EXERCISE PROMPT:
From the first line to the last, copy the data below word for word.

DATASET RECORDS:
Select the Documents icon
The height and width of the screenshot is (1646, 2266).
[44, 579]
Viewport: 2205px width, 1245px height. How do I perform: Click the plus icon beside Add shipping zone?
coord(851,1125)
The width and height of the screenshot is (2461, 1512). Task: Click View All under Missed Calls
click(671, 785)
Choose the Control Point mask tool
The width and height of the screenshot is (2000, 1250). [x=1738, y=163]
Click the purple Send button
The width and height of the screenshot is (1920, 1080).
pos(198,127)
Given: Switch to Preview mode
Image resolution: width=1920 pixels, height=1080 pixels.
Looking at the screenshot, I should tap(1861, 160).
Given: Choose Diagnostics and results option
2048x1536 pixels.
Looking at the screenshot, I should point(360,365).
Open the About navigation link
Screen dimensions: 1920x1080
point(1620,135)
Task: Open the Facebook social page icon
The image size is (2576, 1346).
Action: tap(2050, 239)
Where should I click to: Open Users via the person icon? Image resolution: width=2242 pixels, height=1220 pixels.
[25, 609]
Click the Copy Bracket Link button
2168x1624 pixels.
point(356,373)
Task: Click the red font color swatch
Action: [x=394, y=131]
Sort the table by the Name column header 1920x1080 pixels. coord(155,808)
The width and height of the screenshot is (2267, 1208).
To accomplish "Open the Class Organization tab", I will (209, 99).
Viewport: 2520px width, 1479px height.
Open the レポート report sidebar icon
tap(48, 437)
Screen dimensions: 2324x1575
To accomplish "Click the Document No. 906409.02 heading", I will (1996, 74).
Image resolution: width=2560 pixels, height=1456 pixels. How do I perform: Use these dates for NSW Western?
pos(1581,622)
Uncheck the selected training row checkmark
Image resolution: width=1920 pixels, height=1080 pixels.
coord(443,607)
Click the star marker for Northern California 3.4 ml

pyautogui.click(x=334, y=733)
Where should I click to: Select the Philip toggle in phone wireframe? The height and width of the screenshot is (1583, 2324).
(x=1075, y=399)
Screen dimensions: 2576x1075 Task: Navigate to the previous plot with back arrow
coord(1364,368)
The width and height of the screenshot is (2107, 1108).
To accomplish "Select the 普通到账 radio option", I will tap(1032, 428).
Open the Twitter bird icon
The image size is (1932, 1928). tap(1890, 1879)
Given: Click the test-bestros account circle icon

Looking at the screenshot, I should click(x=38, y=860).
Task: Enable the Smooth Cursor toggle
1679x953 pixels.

FINISHED EXERCISE:
Select the Documents icon
The height and width of the screenshot is (1646, 2266).
[44, 579]
Viewport: 2205px width, 1245px height. How do I perform: Click the plus icon beside Add shipping zone?
coord(851,1125)
The width and height of the screenshot is (2461, 1512). Task: Click View All under Missed Calls
click(671, 785)
Choose the Control Point mask tool
The width and height of the screenshot is (2000, 1250). [x=1738, y=163]
Click the purple Send button
The width and height of the screenshot is (1920, 1080).
pos(198,127)
Given: Switch to Preview mode
Image resolution: width=1920 pixels, height=1080 pixels.
Looking at the screenshot, I should tap(1861, 160).
Given: Choose Diagnostics and results option
2048x1536 pixels.
Looking at the screenshot, I should point(360,365).
Open the About navigation link
Screen dimensions: 1920x1080
point(1620,135)
Task: Open the Facebook social page icon
The image size is (2576, 1346).
Action: tap(2050, 239)
Where should I click to: Open Users via the person icon? Image resolution: width=2242 pixels, height=1220 pixels.
[25, 609]
Click the Copy Bracket Link button
2168x1624 pixels.
point(356,373)
Task: Click the red font color swatch
Action: [x=394, y=131]
Sort the table by the Name column header 1920x1080 pixels. coord(155,808)
The width and height of the screenshot is (2267, 1208).
To accomplish "Open the Class Organization tab", I will (209, 99).
Viewport: 2520px width, 1479px height.
Open the レポート report sidebar icon
tap(48, 437)
Screen dimensions: 2324x1575
To accomplish "Click the Document No. 906409.02 heading", I will (1996, 74).
Image resolution: width=2560 pixels, height=1456 pixels. How do I perform: Use these dates for NSW Western?
pos(1581,622)
Uncheck the selected training row checkmark
Image resolution: width=1920 pixels, height=1080 pixels.
coord(443,607)
Click the star marker for Northern California 3.4 ml

pyautogui.click(x=334, y=733)
Where should I click to: Select the Philip toggle in phone wireframe? The height and width of the screenshot is (1583, 2324).
(x=1075, y=399)
Screen dimensions: 2576x1075 Task: Navigate to the previous plot with back arrow
coord(1364,368)
The width and height of the screenshot is (2107, 1108).
To accomplish "Select the 普通到账 radio option", I will tap(1032, 428).
Open the Twitter bird icon
The image size is (1932, 1928). tap(1890, 1879)
Given: Click the test-bestros account circle icon

Looking at the screenshot, I should click(x=38, y=860).
Task: Enable the Smooth Cursor toggle
1679x953 pixels.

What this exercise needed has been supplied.